第15話
「あーっ! クッキーがなくなってるー!」
翌朝、いきなり早矢仕さんが叫んだ。
昨晩、みんなで阿倍野さんと圭ちゃんの誕生会をした時に買った、丸い缶に入った1つ千円もするクッキーが半分になっていた。
八種類のクッキーが、エアキャップのプッチンシートで二段になってる、ご贈答用の高価なやつ。

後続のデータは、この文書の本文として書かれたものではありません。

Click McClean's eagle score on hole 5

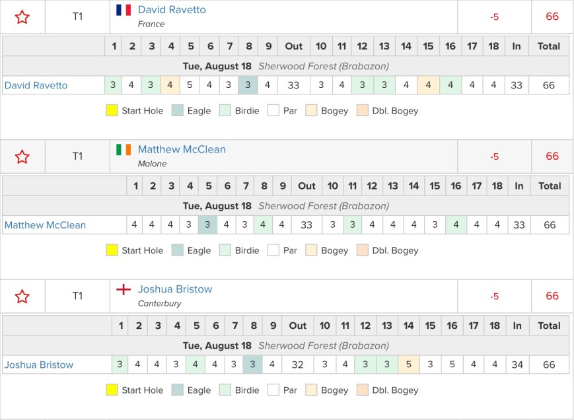pos(207,225)
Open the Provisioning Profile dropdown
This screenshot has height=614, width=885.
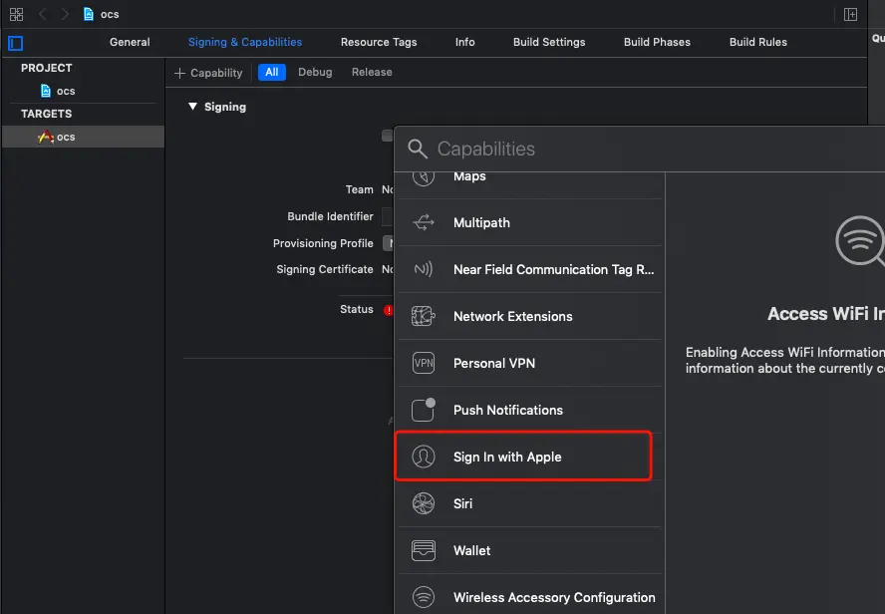(390, 243)
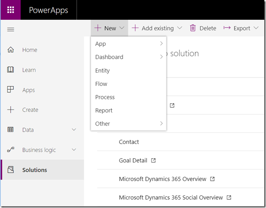The width and height of the screenshot is (266, 208).
Task: Click the Home house icon
Action: click(x=11, y=50)
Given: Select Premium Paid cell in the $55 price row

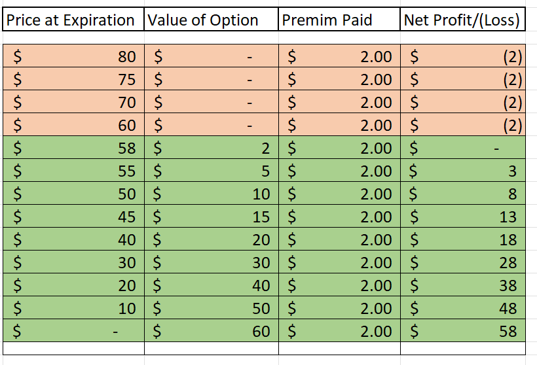Looking at the screenshot, I should coord(339,171).
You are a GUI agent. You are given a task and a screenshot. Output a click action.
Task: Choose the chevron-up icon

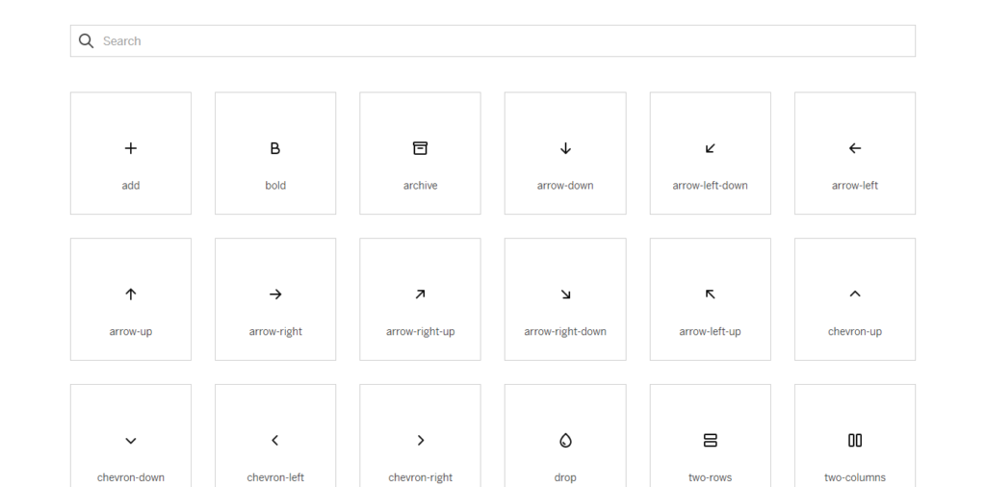coord(855,295)
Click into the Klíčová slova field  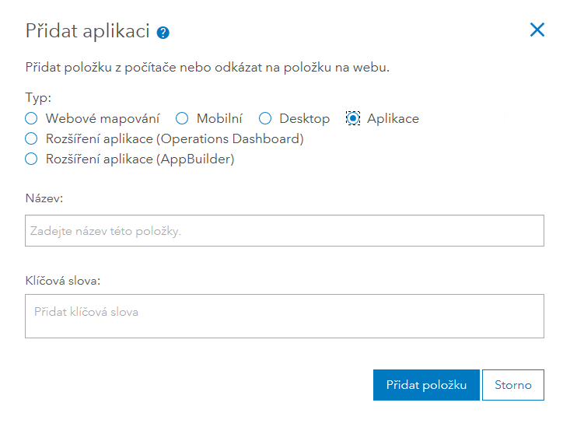(x=284, y=316)
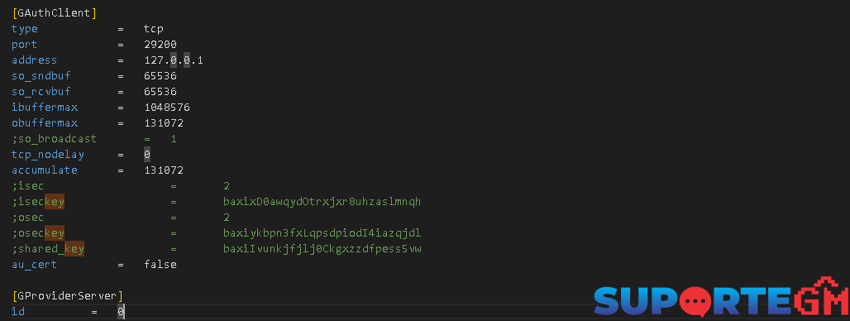Screen dimensions: 850x321
Task: Click the SUPORTEGM logo watermark
Action: tap(722, 297)
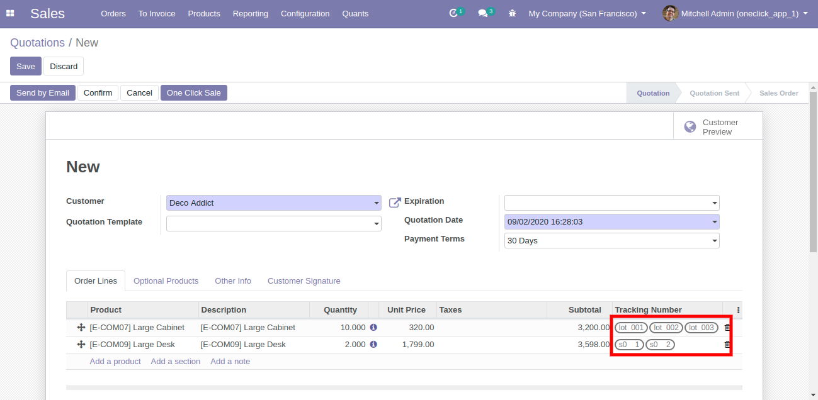Open the apps grid menu icon

click(x=10, y=13)
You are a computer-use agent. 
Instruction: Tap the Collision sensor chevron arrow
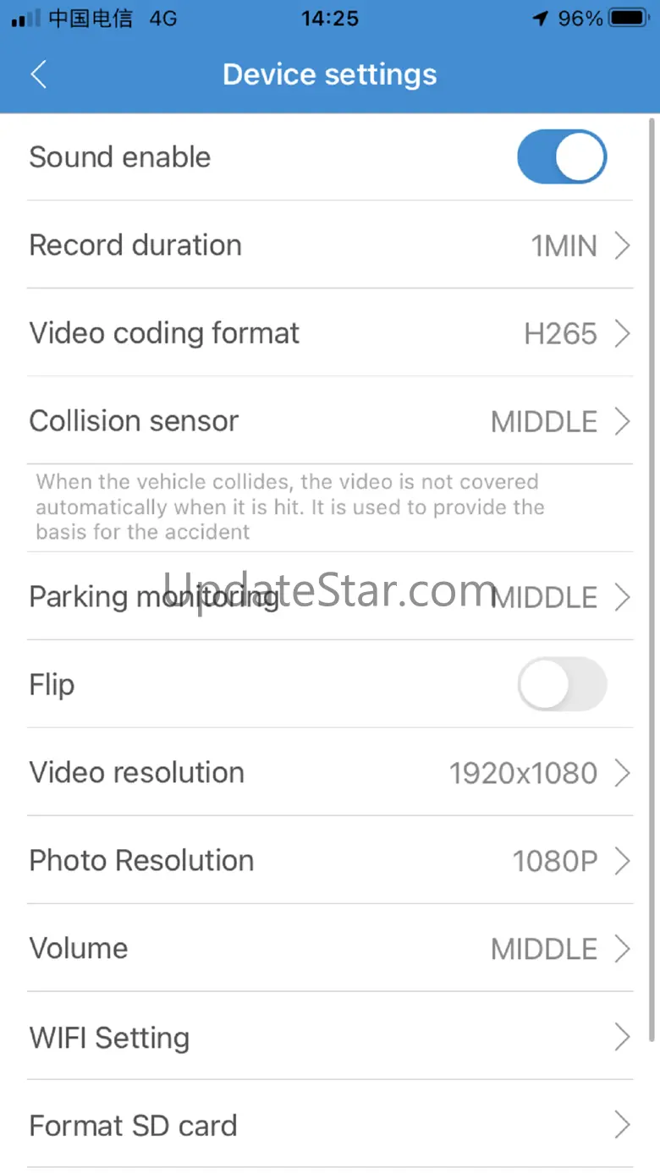[x=623, y=421]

残りはみんなでまた暇が出来た時、トランプしながら食べようって言ってたのに…。
「テメェが食ったんだろ? キブ!」
ザキが突然俺に向かって言った。
「食ってねーよ! 食うワケねーだろ!」
「だってオメェ夜中に起きてたじゃん。窓の外見てよぉ、俺がキブ、何やってんだ!? って声掛けたら、寝ぼけてんだかなんだか知んねーけど、ソコにあぐらかいてヤカンの水飲んでたじゃねーか。そん時にでも食ったんだろ!」
「だから食わねーっつってんだろ!」
俺は怒って反論した。
「そんな事言って、みんなが寝静まってからこっそり食ったんじゃねぇの…?」
「お前な、言っていい事と悪い事があんぞ!?」
早矢仕さんが仲裁に入った。
「オイオイいいって、たかがクッキー位。他の部屋のヤツが入って来たって可能性もあんだろ!?」
久保正明も入ってきた。
「せやでキブちゃん。クッキー位で二人とも喧嘩すなや」
「まぁ…、そうッスけど」
「誰もキー君を疑ってないって」
圭ちゃんも入ってきてそう言ってくれた。
「うん…」
「ま、俺はコイツだと思うけどね…」
「ザキ、混ぜっ返すなって」
早矢仕さんの一言でその場は終わったが、身に覚えのない事で疑われて何だかスッキリしなかった。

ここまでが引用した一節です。